Chromosomal localization of the murine gene and two related sequences encoding high-mobility-group I and Y proteins.
Blotting-Southern, Chromosome-Banding, Chromosome-Mapping, Cloning-Molecular, Crosses-Genetic, DNA: ge, DNA-Probes, Female, High-Mobility-Group-Proteins: ge, Hybrid-Cells: ph, Male, Mice: ge, Mice-Inbred-Strains: ge, Muridae: ge, Restriction-Mapping, SUPPORT-NON-U-S-GOVT, SUPPORT-U-S-GOVT-P-H-S
Genomics 1992 Mar;12(3):503-9
HMG-I and its isoform HMG-Y are members of the abundant high-mobility-group of nonhistone chromatin proteins; they bind to A + T-rich regions of chromosomal DNA and are expressed at high levels in rapidly dividing, undifferentiated mammalian cells. HMG-I and HMG-Y are alternatively spliced products of a single functional gene, designated Hmgi in the mouse.
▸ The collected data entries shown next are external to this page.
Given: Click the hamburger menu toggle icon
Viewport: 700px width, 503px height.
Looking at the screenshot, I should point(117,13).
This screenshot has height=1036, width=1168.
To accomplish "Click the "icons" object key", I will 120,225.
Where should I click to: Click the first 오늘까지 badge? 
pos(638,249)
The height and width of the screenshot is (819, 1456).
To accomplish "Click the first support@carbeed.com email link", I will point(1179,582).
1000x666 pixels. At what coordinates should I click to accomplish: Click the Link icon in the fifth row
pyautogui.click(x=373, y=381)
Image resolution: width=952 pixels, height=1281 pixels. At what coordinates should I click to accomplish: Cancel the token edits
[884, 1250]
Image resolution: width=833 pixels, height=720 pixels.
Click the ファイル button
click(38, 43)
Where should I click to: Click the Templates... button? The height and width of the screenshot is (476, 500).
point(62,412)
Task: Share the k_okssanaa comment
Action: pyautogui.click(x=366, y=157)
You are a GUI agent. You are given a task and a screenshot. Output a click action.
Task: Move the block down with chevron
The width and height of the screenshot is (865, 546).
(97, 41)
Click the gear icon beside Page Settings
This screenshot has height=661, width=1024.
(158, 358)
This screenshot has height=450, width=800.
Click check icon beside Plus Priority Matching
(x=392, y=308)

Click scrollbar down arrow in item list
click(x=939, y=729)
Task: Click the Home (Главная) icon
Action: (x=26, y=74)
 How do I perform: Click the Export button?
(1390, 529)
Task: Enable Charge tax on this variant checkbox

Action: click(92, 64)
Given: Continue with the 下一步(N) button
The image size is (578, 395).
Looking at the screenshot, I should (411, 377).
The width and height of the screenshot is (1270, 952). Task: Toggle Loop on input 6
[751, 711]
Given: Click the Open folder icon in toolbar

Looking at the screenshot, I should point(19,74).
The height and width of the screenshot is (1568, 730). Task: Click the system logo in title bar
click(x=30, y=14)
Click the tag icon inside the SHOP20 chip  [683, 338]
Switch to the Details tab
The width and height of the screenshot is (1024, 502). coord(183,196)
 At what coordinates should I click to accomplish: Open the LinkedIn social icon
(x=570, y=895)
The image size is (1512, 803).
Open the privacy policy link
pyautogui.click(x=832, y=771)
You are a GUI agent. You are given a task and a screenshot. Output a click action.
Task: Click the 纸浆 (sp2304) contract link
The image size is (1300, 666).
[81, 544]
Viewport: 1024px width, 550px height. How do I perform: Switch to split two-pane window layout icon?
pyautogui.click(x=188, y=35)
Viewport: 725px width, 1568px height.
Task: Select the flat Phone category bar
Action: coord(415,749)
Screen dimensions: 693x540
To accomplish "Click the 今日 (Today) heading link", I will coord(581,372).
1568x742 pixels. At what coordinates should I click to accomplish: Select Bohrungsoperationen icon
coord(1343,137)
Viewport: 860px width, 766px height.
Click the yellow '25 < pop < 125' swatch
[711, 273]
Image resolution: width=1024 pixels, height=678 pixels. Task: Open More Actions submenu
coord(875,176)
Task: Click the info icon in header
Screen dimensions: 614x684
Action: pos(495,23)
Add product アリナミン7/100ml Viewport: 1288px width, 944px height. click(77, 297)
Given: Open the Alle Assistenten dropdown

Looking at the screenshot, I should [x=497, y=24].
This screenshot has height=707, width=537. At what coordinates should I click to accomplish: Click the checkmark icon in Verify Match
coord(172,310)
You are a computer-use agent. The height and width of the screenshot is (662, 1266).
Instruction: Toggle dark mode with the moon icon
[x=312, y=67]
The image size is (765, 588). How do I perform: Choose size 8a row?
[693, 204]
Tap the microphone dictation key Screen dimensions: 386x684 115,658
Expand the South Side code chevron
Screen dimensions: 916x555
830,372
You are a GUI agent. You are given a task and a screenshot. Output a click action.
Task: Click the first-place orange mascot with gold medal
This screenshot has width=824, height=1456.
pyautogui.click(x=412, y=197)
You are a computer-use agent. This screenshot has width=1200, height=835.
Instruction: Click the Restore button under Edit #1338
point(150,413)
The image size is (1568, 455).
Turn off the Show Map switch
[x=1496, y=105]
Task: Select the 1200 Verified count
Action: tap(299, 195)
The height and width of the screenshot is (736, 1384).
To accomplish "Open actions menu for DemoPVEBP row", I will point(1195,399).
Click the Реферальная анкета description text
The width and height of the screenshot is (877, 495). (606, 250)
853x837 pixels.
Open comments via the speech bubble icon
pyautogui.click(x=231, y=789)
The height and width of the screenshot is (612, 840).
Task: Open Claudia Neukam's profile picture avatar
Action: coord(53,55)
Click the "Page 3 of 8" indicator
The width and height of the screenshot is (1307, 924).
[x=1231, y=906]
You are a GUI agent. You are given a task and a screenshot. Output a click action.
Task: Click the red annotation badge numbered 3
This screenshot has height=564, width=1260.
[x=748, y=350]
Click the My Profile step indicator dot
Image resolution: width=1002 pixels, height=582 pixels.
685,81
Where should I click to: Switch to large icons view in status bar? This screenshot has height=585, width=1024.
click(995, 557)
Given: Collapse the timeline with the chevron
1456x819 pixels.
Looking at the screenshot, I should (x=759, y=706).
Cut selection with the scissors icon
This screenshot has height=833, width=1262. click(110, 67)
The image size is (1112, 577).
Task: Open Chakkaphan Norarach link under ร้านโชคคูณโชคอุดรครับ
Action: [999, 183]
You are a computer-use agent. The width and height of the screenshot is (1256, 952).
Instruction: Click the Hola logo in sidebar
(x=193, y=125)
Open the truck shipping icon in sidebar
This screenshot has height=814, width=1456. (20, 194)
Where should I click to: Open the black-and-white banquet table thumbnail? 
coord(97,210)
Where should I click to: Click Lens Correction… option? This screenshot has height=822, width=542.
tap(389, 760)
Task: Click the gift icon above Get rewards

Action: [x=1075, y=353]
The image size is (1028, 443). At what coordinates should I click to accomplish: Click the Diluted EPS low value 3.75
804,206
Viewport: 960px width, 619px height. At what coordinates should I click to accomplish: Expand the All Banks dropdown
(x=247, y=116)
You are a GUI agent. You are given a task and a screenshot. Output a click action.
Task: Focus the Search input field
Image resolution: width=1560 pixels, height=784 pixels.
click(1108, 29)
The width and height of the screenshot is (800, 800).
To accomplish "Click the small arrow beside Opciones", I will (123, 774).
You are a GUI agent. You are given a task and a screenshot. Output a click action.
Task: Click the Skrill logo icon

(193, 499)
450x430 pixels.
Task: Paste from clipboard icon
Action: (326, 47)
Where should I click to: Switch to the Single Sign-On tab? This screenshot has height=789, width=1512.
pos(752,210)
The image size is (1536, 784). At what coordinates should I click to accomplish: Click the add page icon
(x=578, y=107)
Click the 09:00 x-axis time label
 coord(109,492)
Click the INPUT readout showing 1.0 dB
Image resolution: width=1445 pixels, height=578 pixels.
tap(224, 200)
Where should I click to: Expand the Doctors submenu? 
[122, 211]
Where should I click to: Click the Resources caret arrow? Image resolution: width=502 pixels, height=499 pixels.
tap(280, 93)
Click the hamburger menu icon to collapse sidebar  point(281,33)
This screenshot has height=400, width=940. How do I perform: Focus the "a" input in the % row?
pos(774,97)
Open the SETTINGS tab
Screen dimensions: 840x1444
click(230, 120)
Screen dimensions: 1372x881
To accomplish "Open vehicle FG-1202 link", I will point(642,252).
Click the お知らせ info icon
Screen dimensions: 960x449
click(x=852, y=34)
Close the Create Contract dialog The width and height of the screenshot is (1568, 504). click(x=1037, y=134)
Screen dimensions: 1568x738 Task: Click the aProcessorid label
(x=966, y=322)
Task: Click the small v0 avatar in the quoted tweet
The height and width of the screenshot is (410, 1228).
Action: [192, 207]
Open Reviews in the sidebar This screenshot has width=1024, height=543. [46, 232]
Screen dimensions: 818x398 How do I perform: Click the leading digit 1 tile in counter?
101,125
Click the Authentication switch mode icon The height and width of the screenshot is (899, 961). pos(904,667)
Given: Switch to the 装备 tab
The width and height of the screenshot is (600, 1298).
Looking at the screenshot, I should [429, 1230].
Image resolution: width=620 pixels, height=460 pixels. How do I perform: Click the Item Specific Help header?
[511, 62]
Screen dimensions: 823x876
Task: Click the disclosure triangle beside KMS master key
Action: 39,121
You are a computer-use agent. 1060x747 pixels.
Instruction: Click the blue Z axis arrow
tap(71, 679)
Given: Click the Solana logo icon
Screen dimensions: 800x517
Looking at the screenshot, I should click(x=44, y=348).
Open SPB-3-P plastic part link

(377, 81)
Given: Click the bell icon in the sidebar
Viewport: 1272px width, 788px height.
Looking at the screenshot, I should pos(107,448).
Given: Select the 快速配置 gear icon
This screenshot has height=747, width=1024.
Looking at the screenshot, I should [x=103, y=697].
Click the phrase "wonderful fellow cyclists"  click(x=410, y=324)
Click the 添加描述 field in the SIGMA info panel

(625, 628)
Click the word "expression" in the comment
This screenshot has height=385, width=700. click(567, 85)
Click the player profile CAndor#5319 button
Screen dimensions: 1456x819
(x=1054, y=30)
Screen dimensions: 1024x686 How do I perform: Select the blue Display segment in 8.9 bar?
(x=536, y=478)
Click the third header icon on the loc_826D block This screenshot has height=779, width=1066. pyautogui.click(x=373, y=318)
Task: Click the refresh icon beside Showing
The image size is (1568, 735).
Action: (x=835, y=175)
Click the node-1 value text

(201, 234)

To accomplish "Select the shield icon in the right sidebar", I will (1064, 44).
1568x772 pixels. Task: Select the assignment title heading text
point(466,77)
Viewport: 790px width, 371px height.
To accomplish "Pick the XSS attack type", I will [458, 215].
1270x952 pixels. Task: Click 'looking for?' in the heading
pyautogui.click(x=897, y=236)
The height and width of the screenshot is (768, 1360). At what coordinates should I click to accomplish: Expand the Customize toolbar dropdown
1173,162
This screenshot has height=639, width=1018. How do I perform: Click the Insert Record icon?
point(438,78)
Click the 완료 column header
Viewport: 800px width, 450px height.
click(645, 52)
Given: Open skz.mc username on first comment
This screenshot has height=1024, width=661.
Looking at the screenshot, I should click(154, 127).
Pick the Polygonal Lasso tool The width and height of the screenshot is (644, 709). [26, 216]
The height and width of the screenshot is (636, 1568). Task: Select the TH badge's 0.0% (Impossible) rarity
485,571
Here, we report the occurrence of at least three distinct Hmgi-related loci in the mouse. Only one of these loci was present in all of the 10 mouse strains examined; therefore, this locus most likely represents the transcriptionally active, functional gene, Hmgi. Genetic linkage analysis of interspecific and intersubspecific backcrosses showed that Hmgi is located in the t-complex region of mouse Chromosome 17. Two additional Hmgi-related sequences, Hmgi-rs1 and Hmgi-rs2, were found only in certain mouse strains and probably represent pseudogenes. Hmgi-rs1 is located on Chromosome 11; it was present in all of the standard laboratory inbred mouse strains examined but was absent in wild-derived inbred strains of Mus spretus, M. musculus castaneus, and M. m. molossinus. Hmgi-rs2 was found only in M. m. castaneus and is located on Chromosome 6. Hmgi genes have not been previously mapped in any species, but the location of the probable functional gene on murine Chromosome 17 suggests that the homologous gene in humans is located on Chromosome 6.
Johnson, K R.; Cook, S A.; and Davisson, M T., " Chromosomal localization of the murine gene and two related sequences encoding high-mobility-group I and Y proteins." (1992). Faculty Research 1990 - 1999. 237.